Geschichte des Verfassungsgerichtshofes
1867 bis 1918 – Vorläufer in der Monarchie: Reichsgericht – Staatsgerichtshof
Das Reichsgericht (1867–1919) in der konstitutionellen Monarchie war ein Vorläufer des Verfassungsgerichtshofes. Die besondere Bedeutung des Reichsgerichts liegt darin, dass einige institutionelle Besonderheiten, die den österreichischen Verfassungsgerichtshof von anderen Verfassungsgerichten unterscheiden, schon dort zu finden sind. Das Reichsgericht wurde im Rahmen der Dezember-Verfassung von 1867 eingerichtet. Seine Kompetenzen waren auf die Entscheidung bestimmter Kompetenzkonflikte, bestimmter vermögensrechtlicher Ansprüche gegen Gebietskörperschaften und solcher Ansprüche zwischen Gebietskörperschaften sowie auf eine Beschwerdemöglichkeit der Staatsbürger wegen Verletzung ihrer politischen Rechte beschränkt. 1919 sind diese Kompetenzen dem deutsch-österreichischen Verfassungsgerichtshof übertragen worden. Von diesem sind sie 1920 – in zum Teil erheblich erweiteter Form – auf den Verfassungsgerichtshof der Republik Österreich übergegangen. Der Präsident des Reichsgerichts und sein Stellvertreter wurden vom Kaiser ohne Vorschlag, die zwölf Mitglieder und vier Ersatzmänner zu gleichen Teilen aufgrund von Dreiervorschlägen der beiden Häuser des Reichsrats ernannt. Abgesehen vom Erfordernis einer nicht spezifizierten Sachkunde war eine weitere Qualifikation für die Mitglieder des Reichsgerichts nicht vorgesehen. Unvereinbarkeitsbestimmungen fehlten. Die Mitglieder des Reichsgerichts wurden auf Lebenszeit bestellt. Das Reichsgericht kannte bereits die Funktion der so genannten Ständigen Referenten, die das Gericht aus seiner Mitte für die Dauer von drei Jahren wählte. Dem Vorsitzenden des Reichsgerichts kam ein Stimmrecht grundsätzlich – abgesehen von besonderen Fällen, in denen Stimmgleichheit auftreten konnte – nicht zu.
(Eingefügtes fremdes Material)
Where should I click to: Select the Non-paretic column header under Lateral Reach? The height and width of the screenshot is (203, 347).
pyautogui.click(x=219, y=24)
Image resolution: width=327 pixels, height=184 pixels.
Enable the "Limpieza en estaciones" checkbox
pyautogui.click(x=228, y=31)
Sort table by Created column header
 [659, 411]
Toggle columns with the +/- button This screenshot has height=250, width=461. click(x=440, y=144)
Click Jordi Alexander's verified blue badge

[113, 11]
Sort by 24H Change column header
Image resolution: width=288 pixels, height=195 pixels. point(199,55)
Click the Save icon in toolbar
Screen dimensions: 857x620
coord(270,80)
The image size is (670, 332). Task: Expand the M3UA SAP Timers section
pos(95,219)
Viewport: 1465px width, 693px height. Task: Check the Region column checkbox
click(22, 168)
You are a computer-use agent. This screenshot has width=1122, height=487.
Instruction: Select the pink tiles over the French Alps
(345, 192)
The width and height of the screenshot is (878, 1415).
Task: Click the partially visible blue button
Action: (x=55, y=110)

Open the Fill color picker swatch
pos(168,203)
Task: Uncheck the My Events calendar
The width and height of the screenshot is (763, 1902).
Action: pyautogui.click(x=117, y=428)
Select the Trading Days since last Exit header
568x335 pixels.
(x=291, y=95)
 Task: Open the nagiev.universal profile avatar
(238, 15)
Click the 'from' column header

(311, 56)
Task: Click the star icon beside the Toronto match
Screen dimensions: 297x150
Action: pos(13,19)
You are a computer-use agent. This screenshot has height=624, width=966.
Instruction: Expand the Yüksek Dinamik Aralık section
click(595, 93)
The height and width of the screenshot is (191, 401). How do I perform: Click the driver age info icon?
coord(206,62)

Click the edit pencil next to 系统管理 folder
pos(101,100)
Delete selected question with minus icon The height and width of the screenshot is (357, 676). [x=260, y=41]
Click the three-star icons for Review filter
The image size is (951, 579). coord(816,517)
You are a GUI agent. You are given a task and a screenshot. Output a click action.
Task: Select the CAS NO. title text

Zur Entscheidung über Anklagen von Abgeordneten zum Reichsrat gegen Minister und über strafrechtliche Anklagen gegen Minister wurde 1867 ein Staatsgerichtshof eingerichtet, der bis 1919 bestanden hat. Dieser Gerichtshof setzte sich aus 24 unabhängigen, gesetzeskundigen Staatsbürgern zusammen, die je zur Hälfte vom Abgeordnetenhaus und vom Herrenhaus auf sechs Jahre gewählt wurden. Der Staatsgerichtshof ist niemals tätig geworden.
1919 bis 1920: (Deutsch-)Österreichischer Verfassungsgerichtshof
In der republikanischen Ära wurde 1919 der deutsch-österreichische Verfassungsgerichtshof geschaffen. Ihm wurden die Aufgaben des ehemaligen Reichsgerichts und des ehemaligen Staatsgerichtshofes übertragen. Darüber hinaus wurde diesem Gerichtshof erstmals in eingeschränktem Umfang die Kompetenz zugewiesen, Gesetze zu prüfen, nämlich Gesetzesbeschlüsse einer Landesversammlung auf Antrag der Staatsregierung. Er bestand aus einem Präsidenten, seinem Stellvertreter und zunächst acht Mitgliedern und vier Ersatzmännern. Ihre Zahl wurde im selben Jahr auf zwölf Mitglieder und sechs Ersatzmänner erhöht. Alle wurden zunächst vom Staatsrat (auf den die dem Kaiser nach der Dezemberverfassung von 1867 zustehenden Rechte übergegangen waren), dann vom Präsidenten der Nationalversammlung auf Vorschlag der Staatsregierung ernannt.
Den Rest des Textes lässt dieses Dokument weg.